Records taken from a collection
=======
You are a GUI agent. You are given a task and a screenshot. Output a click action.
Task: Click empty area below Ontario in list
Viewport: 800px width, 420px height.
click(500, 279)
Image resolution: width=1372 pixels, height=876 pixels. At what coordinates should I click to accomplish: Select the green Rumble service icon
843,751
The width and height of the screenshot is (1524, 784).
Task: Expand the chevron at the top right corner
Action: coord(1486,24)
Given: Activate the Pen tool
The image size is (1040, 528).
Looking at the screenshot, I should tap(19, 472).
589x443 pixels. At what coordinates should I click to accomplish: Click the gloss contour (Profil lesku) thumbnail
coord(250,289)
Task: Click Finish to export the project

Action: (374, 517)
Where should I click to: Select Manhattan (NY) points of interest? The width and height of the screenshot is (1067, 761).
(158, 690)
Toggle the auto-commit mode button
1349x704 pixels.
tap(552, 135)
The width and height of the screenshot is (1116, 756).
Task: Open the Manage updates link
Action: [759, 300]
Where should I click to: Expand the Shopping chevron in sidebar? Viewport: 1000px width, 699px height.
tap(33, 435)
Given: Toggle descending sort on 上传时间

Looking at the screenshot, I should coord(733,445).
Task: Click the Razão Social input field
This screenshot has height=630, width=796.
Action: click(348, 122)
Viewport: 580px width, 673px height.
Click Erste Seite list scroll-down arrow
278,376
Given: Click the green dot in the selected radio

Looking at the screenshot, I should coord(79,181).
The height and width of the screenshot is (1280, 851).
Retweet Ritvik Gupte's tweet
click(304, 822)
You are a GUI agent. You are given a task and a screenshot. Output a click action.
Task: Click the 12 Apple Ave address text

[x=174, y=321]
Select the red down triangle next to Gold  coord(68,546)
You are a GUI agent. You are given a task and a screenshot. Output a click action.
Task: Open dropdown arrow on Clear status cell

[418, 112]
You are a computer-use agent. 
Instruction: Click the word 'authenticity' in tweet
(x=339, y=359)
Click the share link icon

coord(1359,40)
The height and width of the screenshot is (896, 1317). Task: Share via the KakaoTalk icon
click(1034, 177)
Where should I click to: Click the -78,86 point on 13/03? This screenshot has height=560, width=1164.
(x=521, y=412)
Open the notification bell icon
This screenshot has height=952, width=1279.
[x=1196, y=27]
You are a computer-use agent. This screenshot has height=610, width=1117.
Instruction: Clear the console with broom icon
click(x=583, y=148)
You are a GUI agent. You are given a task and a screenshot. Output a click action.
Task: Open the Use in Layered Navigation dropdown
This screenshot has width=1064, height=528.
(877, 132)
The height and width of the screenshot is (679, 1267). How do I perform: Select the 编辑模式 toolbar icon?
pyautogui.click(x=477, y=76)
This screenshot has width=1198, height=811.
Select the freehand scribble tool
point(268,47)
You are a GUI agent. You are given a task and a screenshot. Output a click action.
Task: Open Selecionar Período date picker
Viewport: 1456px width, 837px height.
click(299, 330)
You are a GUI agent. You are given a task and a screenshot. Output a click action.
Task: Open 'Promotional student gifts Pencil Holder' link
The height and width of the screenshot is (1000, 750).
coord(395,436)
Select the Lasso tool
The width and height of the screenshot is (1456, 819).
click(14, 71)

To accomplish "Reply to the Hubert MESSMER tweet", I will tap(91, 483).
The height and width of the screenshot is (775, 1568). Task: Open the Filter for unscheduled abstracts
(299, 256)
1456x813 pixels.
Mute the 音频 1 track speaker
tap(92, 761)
=======
• **Your objective**:
Convert the lines of the listing from the one containing "The height and width of the screenshot is (679, 1267)." through the end of the listing, inclusive, into a Markdown table with the columns Row and Line, leaving out blank lines.

• **Solution to this task**:
| Row | Line |
|---|---|
| 1 | The height and width of the screenshot is (679, 1267). How do I perform: Select the 编辑模式 toolbar icon? |
| 2 | pyautogui.click(x=477, y=76) |
| 3 | This screenshot has width=1198, height=811. |
| 4 | Select the freehand scribble tool |
| 5 | point(268,47) |
| 6 | You are a GUI agent. You are given a task and a screenshot. Output a click action. |
| 7 | Task: Open Selecionar Período date picker |
| 8 | Viewport: 1456px width, 837px height. |
| 9 | click(299, 330) |
| 10 | You are a GUI agent. You are given a task and a screenshot. Output a click action. |
| 11 | Task: Open 'Promotional student gifts Pencil Holder' link |
| 12 | The height and width of the screenshot is (1000, 750). |
| 13 | coord(395,436) |
| 14 | Select the Lasso tool |
| 15 | The width and height of the screenshot is (1456, 819). |
| 16 | click(14, 71) |
| 17 | To accomplish "Reply to the Hubert MESSMER tweet", I will tap(91, 483). |
| 18 | The height and width of the screenshot is (775, 1568). Task: Open the Filter for unscheduled abstracts |
| 19 | (299, 256) |
| 20 | 1456x813 pixels. |
| 21 | Mute the 音频 1 track speaker |
| 22 | tap(92, 761) |